Examples
Runnable Examples
Example Gallery
Use the repository demos as small, isolated references for file-based solving, in-memory modeling, callback hooks, neighbor configuration, and custom scoring.
One demo per extension point
The solver repository keeps C++ examples under example/ and Python demos under python-bindings/. Each demo focuses on one public interface so it can be copied into experiments with minimal context.
example/simple-api/Load an MPS/LP file, set common parameters, run, and query results.
example/model-api/Build a small MIP from variables and bounded linear constraints.
example/*-callback/Replace starts, restarts, weights, neighbors, and scoring behavior.
python-bindings/*.pyUse the pybind11 module for file-based runs, Model API demos, and smoke tests.

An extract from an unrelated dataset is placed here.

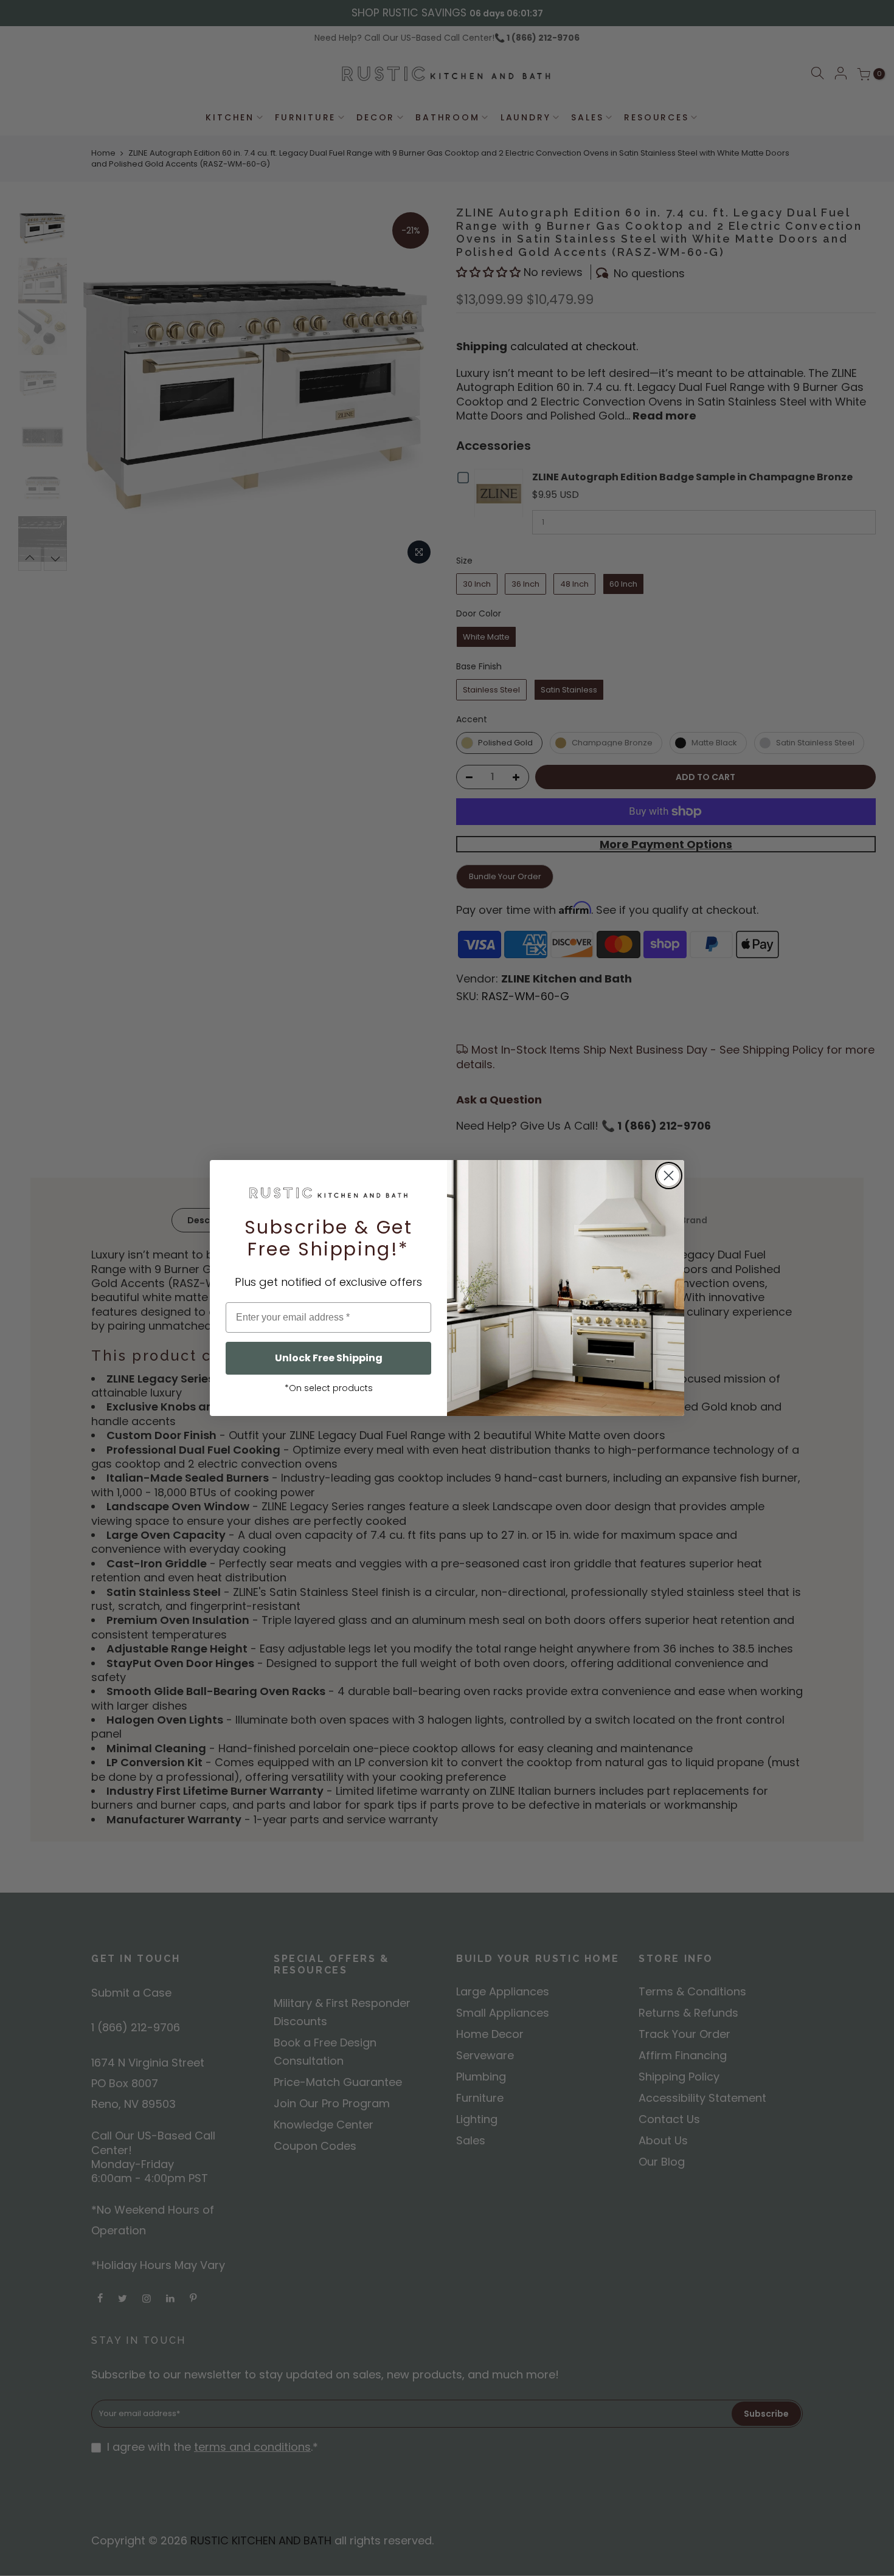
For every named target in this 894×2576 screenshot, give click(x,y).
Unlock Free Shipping (329, 1358)
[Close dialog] (668, 1175)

Prepare examples from the solver root
Use ./build.sh all from the solver root when you want the core library, examples, and Python bindings prepared together. For the example-only path, build the core library first, then prepare and compile the demos.
Build everything
./build.sh all
Prepare and build demos
./build.sh release
cd example
./prepare.sh
./build.sh
Run a short demo first
cd example
./model-api/model_api_demo
Run these commands from the solver repository root. The in-memory Model API demo finishes quickly; file-backed demos resolve the bundled sample instance and use their source-defined time limits, often 30-60 seconds. Pass a custom model path as argv[1] when needed.

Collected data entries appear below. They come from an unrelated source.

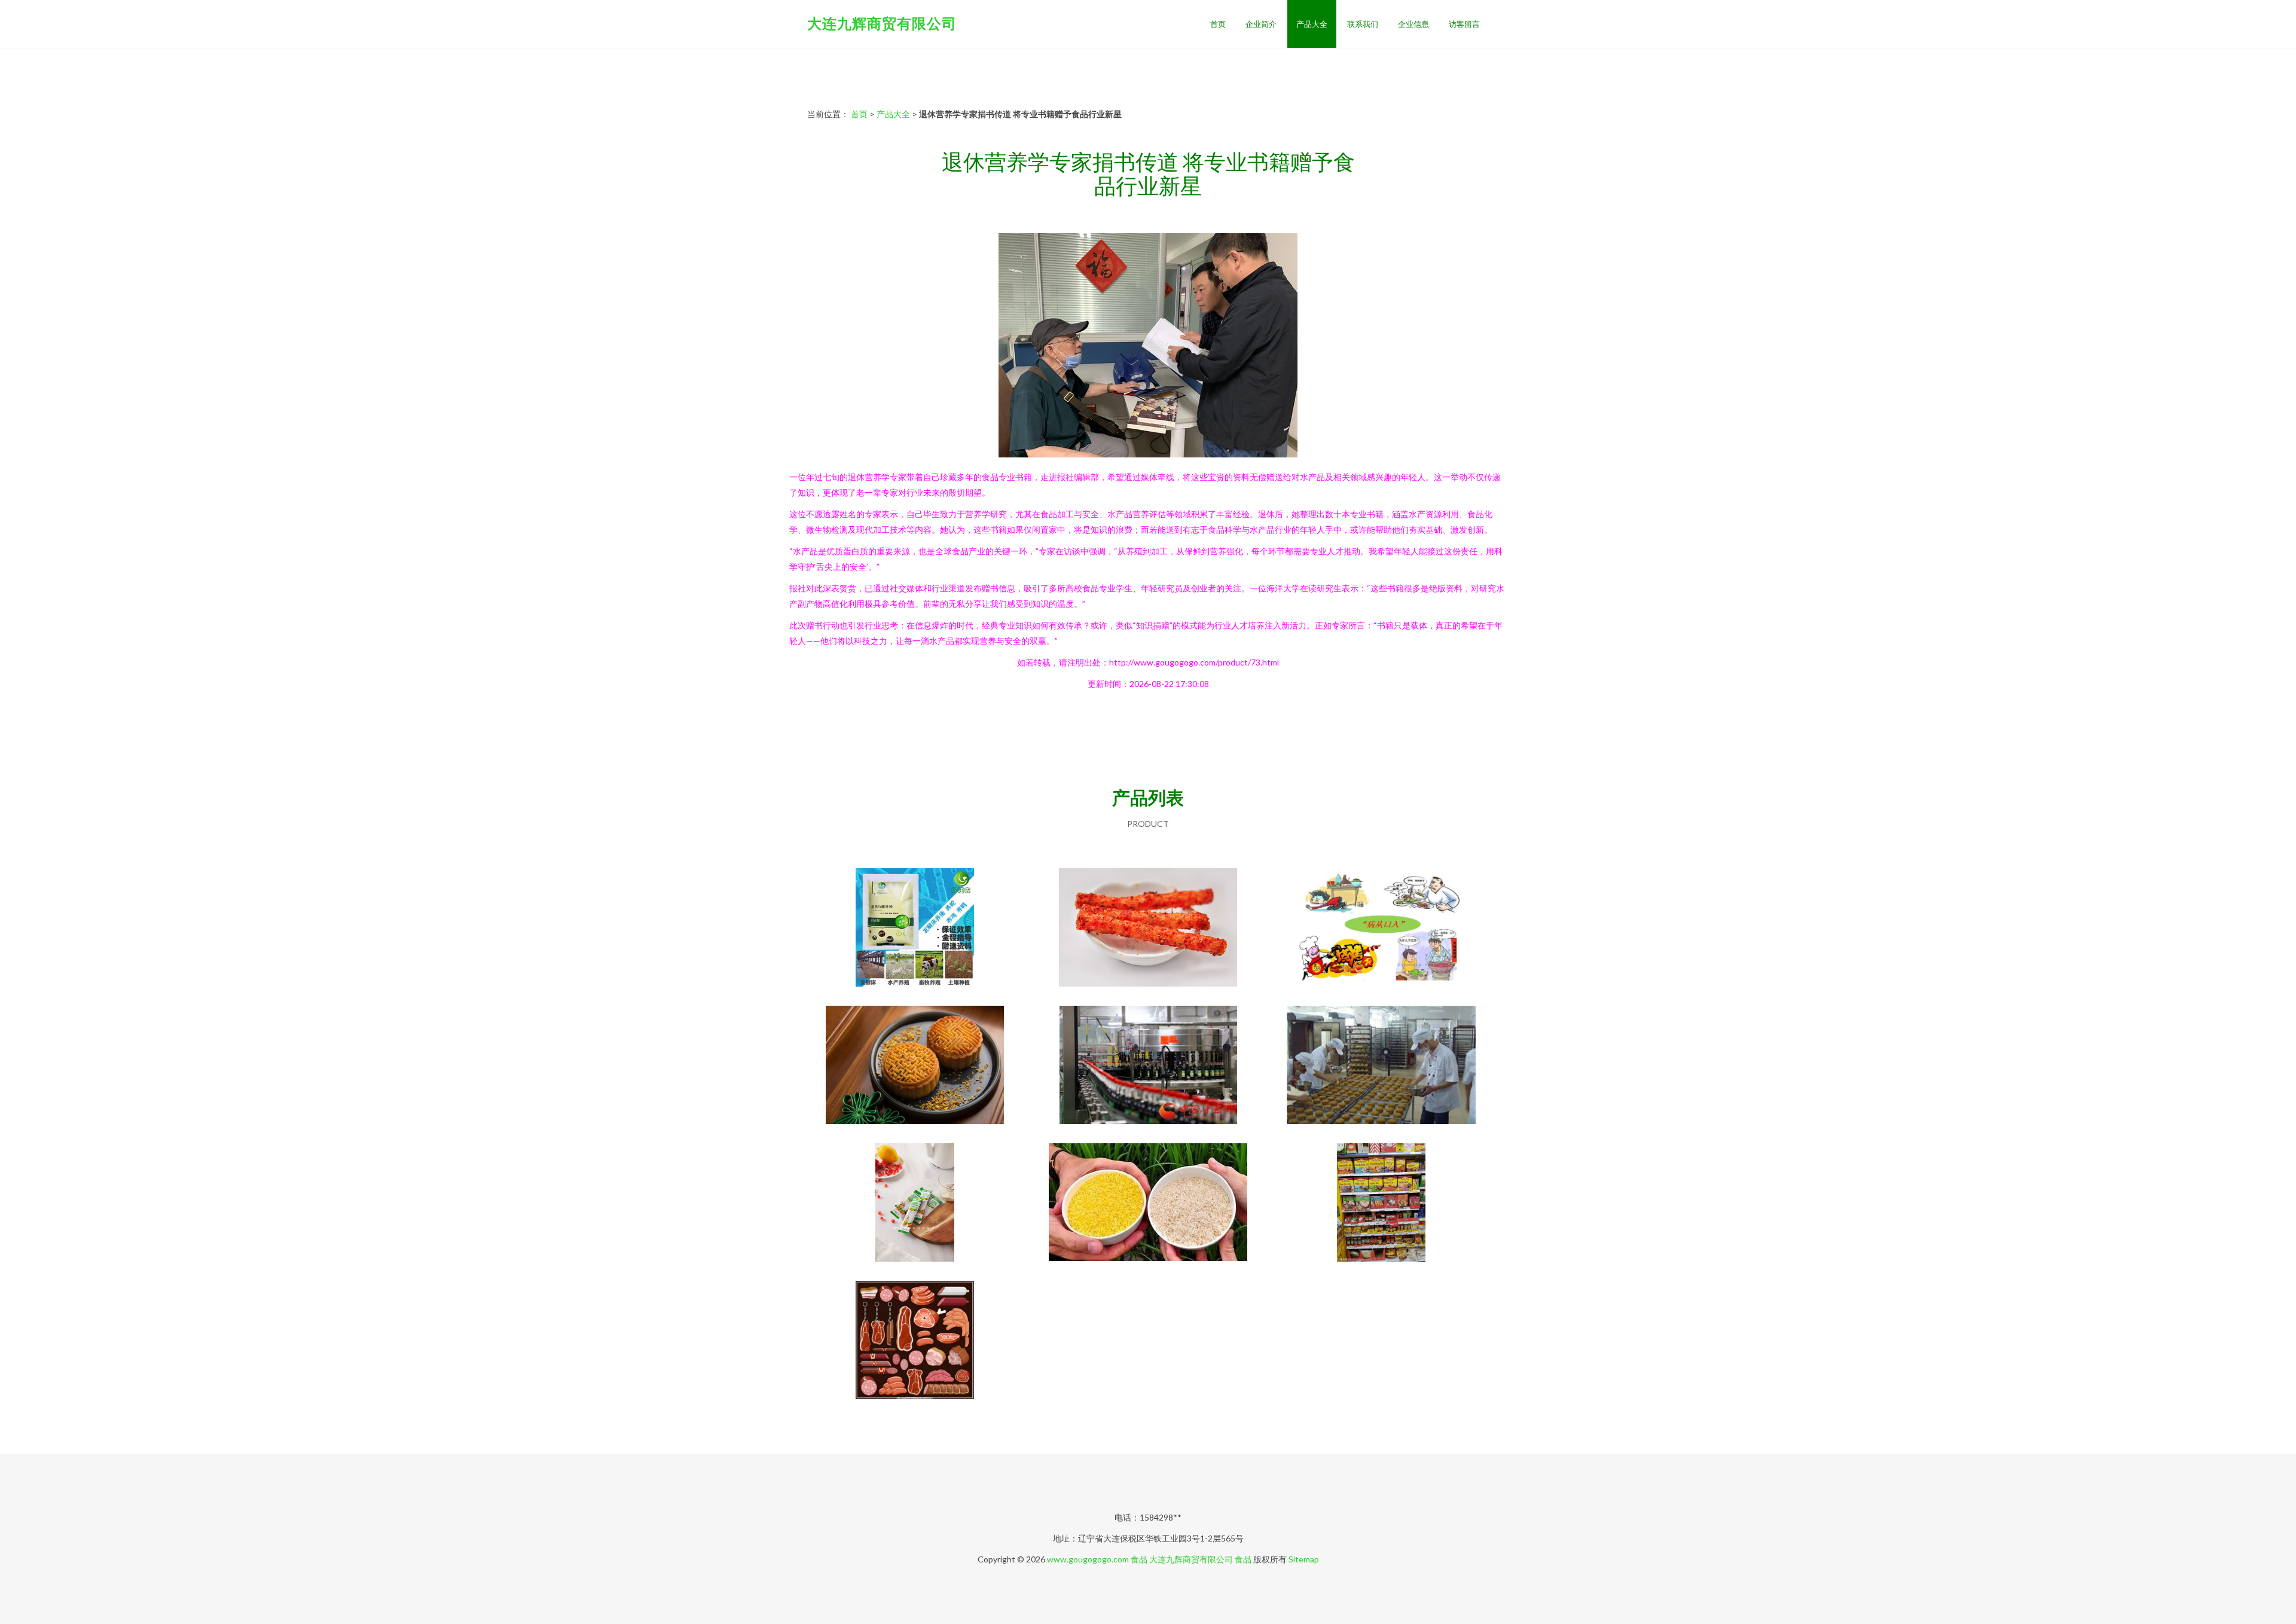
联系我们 (1362, 24)
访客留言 (1464, 24)
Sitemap (1304, 1559)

Find the demo that matches the module
This map mirrors the strategy modules in Tutorials and points to runnable repository directories.
Simple API
Minimal C++ flow: create Local_MIP, set a model file, set a time limit and output path, run, then query feasibility and objective value.
Model API
Build a small MIP in memory with objective sense, variables, bounds, constraint ranges, integrality, and solution queries.
Start Callback
Customize initial values before search begins. The demo accesses current values, binary variable indices, RNG, and optional user data.
Restart Callback
Customize restart behavior after stagnation, including current assignment perturbation and weight changes.
Weight Callback
Customize constraint and objective weights. Use this when the default monotone or smooth behavior needs problem-specific changes.
Neighbor Config
Reset or reorder the built-in neighbor list, tune BMS counts, and mix predefined operators with custom neighbors.
Neighbor Userdata
Pass custom state into neighbor callbacks to collect statistics or make adaptive decisions across invocations.
Neighbor Scoring
Replace infeasible-phase move ranking with a custom scoring function and tie-breaking logic.
Lift Scoring
Replace feasible-phase lift move ranking, for example to keep objective improvement while changing tie-breaking behavior.
Copy the small pattern, not the whole page
File-backed C++ solve
Local_MIP solver;
solver.set_model_file("test-set/2club200v15p5scn.mps");
solver.set_sol_path("example_simple.sol");
solver.set_time_limit(10.0);
solver.set_log_obj(true);
solver.run();
if (solver.is_feasible()) {
printf("Objective value: %.10f\n", solver.get_obj_value());
}
Range constraints in memory
Local_MIP solver;
const double inf = std::numeric_limits<double>::infinity();
solver.enable_model_api();
solver.set_sense(Model_API::Sense::maximize);
int x1 = solver.add_var("x1", 0.0, 40.0, 1.0, Var_Type::real);
int x4 = solver.add_var("x4", 2.0, 3.0, 1.0, Var_Type::general_integer);
solver.add_con(-inf, 20.0,
std::vector<int>{x1, x4},
std::vector<double>{-1.0, 10.0});
solver.run();
Change the neighbor list
Local_MIP solver;
solver.clear_neighbor_list();
solver.add_custom_neighbor("my_random_flip", my_random_flip_neighbor);
solver.add_neighbor("unsat_mtm_bm", 12, 8);
solver.add_neighbor("flip", 0, 12);
solver.add_custom_neighbor("my_gradient_descent", my_gradient_descent_neighbor);
solver.set_model_file("test-set/2club200v15p5scn.mps");
solver.set_time_limit(10.0);
solver.run();
Use the pybind11 module when scripting
The Python bindings expose core configuration, result queries, parameter-file loading, Model API methods, and structured callback contexts. For a venv-safe install command, start from Quick Start.
python-bindings/sample.pyLoads a bundled sample model, runs the solver, and writes py_example.sol.
python-bindings/model_api_demo.pyMirrors the C++ Model API demo using lm.LocalMIP, lm.Sense, and lm.VarType.
python-bindings/test_python_api.pyCovers parameter files, callback contexts, and exposed API methods.